- _WORK TO COMPLETE_
Using the listing below, copy every line that mentions "computer".

Content starts

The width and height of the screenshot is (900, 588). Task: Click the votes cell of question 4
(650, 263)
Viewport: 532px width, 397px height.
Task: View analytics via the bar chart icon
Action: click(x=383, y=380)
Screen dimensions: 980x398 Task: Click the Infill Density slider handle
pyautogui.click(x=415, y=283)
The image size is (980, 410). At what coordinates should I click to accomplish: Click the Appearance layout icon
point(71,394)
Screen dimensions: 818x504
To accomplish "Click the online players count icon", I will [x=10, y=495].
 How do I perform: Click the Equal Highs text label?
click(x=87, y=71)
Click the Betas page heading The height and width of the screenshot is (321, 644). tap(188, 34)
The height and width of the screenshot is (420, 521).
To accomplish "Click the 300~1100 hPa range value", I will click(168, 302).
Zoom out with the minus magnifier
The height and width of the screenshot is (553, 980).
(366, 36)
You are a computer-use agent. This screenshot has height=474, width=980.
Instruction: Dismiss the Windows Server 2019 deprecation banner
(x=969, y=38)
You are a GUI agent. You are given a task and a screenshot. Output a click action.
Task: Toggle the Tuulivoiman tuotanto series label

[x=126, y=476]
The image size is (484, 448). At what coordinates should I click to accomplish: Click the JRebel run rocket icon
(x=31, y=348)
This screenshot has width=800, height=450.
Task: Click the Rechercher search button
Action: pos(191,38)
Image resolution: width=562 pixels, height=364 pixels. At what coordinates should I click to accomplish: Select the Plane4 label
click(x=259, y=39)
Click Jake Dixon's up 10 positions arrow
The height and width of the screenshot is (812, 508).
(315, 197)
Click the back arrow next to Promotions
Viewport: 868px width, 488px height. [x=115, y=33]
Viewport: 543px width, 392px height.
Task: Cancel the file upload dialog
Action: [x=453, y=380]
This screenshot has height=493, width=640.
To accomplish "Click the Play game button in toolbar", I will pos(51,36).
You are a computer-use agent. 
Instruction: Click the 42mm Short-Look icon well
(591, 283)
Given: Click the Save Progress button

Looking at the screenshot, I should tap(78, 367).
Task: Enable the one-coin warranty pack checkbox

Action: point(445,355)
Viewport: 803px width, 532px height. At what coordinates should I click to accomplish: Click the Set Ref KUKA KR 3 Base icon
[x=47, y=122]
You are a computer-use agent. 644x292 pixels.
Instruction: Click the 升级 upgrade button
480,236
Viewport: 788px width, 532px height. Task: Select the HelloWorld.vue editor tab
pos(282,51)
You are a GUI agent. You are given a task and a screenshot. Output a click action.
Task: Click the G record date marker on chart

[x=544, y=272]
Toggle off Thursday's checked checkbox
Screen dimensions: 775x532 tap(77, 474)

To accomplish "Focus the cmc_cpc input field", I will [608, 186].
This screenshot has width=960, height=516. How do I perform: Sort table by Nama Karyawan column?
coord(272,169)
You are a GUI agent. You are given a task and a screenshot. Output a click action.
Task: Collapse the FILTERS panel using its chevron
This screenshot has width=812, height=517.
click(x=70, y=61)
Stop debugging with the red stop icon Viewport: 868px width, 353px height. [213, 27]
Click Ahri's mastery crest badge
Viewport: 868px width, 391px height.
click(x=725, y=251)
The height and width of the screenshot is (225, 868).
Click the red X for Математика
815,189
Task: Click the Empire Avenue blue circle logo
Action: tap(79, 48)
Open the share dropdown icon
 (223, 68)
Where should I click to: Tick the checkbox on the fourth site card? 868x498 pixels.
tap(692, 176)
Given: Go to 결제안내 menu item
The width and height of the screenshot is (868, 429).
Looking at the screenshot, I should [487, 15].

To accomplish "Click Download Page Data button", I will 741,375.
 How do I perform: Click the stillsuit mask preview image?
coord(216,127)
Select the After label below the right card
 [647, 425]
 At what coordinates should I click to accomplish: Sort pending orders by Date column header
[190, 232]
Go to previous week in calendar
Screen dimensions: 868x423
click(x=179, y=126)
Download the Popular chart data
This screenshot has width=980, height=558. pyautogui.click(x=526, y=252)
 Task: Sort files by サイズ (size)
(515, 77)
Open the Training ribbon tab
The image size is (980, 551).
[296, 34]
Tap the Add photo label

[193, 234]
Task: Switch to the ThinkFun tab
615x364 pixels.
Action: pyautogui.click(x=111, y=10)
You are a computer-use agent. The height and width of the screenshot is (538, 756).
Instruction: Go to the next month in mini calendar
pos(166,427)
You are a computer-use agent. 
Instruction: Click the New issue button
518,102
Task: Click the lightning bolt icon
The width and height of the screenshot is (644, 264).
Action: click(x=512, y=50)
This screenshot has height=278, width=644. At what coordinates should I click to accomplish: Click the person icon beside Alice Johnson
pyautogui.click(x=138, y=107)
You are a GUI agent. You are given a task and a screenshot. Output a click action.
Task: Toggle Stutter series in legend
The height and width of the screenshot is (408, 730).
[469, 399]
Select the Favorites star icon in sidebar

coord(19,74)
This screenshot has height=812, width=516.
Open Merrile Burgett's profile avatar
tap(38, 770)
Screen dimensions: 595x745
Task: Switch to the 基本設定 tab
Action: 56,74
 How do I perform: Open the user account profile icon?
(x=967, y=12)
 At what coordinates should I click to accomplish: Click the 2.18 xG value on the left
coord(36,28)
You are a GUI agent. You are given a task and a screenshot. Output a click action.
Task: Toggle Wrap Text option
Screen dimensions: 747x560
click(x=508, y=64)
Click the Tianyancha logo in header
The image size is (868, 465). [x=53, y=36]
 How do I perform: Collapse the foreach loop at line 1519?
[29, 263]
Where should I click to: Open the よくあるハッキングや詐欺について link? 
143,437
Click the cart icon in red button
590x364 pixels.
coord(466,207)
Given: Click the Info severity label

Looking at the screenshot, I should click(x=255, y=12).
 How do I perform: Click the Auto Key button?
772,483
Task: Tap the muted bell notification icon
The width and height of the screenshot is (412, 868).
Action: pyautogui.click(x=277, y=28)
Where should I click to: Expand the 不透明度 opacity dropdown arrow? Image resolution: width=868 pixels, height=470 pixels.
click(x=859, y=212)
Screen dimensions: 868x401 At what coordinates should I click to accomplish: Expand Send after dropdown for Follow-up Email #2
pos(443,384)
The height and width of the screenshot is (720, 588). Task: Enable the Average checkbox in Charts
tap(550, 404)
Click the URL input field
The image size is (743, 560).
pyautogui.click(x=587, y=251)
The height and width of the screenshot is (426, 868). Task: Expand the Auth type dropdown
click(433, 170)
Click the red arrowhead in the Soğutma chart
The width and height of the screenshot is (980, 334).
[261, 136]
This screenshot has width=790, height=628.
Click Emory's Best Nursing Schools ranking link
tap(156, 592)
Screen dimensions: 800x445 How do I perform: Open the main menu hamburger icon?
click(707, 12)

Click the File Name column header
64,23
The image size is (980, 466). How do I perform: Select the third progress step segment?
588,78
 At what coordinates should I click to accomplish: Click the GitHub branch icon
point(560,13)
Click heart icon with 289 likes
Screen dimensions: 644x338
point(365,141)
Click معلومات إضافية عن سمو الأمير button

Content ends

- _TASK RESULT_
You are a computer-use agent. This screenshot has height=474, width=980.
You are a computer-use agent. 
You are a computer-use agent. 644x292 pixels.
You are a computer-use agent. The height and width of the screenshot is (538, 756).
You are a computer-use agent. 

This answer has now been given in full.